MATERIAL FOR THIS TASK -
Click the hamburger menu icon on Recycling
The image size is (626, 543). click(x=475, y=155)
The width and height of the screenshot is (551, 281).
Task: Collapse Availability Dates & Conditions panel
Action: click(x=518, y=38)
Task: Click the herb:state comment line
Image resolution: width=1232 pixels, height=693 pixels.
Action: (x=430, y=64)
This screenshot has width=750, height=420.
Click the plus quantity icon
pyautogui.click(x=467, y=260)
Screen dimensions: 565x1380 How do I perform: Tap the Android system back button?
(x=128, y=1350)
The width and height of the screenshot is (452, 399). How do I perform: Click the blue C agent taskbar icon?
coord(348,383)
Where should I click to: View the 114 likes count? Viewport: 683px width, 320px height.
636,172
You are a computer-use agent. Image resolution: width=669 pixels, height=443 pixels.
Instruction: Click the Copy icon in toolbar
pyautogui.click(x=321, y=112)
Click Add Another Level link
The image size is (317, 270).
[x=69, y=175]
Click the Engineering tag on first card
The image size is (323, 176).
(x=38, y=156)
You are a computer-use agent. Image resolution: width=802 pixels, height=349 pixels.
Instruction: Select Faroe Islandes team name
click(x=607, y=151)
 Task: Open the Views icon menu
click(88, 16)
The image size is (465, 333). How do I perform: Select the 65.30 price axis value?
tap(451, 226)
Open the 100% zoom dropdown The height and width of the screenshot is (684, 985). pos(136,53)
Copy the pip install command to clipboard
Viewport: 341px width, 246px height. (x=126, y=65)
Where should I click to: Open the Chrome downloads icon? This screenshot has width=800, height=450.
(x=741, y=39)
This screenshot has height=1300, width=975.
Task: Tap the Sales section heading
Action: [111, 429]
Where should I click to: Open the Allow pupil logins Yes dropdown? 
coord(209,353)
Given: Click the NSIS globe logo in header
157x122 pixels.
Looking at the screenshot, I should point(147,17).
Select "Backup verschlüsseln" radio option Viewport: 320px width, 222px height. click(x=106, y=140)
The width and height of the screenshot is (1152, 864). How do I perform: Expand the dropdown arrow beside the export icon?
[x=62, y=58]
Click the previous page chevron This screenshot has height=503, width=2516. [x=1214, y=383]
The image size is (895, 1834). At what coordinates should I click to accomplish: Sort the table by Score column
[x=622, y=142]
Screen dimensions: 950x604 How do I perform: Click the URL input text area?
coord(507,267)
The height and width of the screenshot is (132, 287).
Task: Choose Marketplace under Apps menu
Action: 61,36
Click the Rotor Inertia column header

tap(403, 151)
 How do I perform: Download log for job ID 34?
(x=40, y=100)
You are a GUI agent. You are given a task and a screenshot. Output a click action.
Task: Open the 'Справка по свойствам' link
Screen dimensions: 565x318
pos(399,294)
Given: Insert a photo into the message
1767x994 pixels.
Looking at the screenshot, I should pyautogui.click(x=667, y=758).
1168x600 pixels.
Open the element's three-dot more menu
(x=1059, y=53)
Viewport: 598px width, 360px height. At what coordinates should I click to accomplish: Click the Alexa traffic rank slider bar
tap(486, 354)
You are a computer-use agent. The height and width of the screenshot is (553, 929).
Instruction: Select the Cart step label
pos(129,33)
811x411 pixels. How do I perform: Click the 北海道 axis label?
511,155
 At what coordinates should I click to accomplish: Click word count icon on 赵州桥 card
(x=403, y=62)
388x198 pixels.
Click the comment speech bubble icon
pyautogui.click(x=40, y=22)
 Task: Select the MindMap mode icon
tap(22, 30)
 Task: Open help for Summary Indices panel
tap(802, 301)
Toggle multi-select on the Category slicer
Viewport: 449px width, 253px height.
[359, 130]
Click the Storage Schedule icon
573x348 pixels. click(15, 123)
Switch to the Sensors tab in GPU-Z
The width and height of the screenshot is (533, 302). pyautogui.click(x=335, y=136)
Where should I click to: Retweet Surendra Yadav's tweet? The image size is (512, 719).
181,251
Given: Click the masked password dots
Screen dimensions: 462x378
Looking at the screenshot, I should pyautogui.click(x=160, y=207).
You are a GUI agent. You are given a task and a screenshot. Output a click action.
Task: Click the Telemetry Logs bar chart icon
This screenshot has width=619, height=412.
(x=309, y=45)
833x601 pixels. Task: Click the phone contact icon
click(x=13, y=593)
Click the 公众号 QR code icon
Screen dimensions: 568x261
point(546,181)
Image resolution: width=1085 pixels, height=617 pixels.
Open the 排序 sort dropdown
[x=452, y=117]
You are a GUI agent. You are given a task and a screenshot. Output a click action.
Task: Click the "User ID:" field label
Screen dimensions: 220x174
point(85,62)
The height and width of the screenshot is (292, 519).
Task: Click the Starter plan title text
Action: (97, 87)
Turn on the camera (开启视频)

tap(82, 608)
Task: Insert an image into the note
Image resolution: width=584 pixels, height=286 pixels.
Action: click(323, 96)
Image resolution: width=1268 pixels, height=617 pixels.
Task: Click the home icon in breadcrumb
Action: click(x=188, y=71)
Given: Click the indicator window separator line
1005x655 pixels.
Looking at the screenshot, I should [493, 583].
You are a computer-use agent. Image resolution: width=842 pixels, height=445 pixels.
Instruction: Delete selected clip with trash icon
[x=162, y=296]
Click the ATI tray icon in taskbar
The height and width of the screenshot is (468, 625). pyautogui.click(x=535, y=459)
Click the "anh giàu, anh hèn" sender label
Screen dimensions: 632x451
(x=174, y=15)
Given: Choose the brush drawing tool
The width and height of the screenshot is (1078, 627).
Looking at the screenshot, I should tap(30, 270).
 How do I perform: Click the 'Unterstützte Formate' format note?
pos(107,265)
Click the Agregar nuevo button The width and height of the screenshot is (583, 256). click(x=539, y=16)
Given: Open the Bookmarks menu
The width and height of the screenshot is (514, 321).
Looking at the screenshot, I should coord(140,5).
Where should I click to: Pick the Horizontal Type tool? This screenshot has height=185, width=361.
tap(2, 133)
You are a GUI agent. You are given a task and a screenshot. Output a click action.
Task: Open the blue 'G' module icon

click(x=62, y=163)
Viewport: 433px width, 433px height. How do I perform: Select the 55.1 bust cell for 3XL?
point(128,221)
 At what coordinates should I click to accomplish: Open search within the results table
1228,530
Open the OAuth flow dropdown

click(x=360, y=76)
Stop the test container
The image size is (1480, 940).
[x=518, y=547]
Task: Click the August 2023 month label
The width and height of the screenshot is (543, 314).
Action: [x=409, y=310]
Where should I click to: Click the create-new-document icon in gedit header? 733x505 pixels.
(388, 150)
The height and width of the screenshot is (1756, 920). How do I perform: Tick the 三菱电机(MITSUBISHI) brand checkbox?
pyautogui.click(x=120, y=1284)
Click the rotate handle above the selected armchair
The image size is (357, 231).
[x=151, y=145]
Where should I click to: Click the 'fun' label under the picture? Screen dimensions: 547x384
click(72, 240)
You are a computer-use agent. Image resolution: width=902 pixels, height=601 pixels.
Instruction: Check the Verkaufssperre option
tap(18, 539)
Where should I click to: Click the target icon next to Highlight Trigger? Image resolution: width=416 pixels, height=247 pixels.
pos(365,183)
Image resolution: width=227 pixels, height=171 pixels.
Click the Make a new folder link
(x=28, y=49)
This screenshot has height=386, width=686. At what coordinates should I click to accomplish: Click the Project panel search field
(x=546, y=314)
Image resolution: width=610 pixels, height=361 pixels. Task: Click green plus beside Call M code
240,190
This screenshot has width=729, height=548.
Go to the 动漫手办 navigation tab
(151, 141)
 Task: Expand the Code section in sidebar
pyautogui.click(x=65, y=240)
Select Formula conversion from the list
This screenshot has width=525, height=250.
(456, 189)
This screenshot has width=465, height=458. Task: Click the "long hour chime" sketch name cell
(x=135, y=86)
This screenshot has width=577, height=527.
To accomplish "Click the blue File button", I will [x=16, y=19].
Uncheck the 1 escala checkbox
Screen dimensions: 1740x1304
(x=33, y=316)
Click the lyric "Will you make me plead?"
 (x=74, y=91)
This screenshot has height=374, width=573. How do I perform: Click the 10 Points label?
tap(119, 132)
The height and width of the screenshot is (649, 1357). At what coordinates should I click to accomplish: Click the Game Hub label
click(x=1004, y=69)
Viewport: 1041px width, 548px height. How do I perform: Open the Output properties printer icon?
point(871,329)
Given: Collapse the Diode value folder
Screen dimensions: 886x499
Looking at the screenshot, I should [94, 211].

TASK STATEMENT - For the entries, state the number of lines that include the string "into". Add no other words.

ANSWER - 2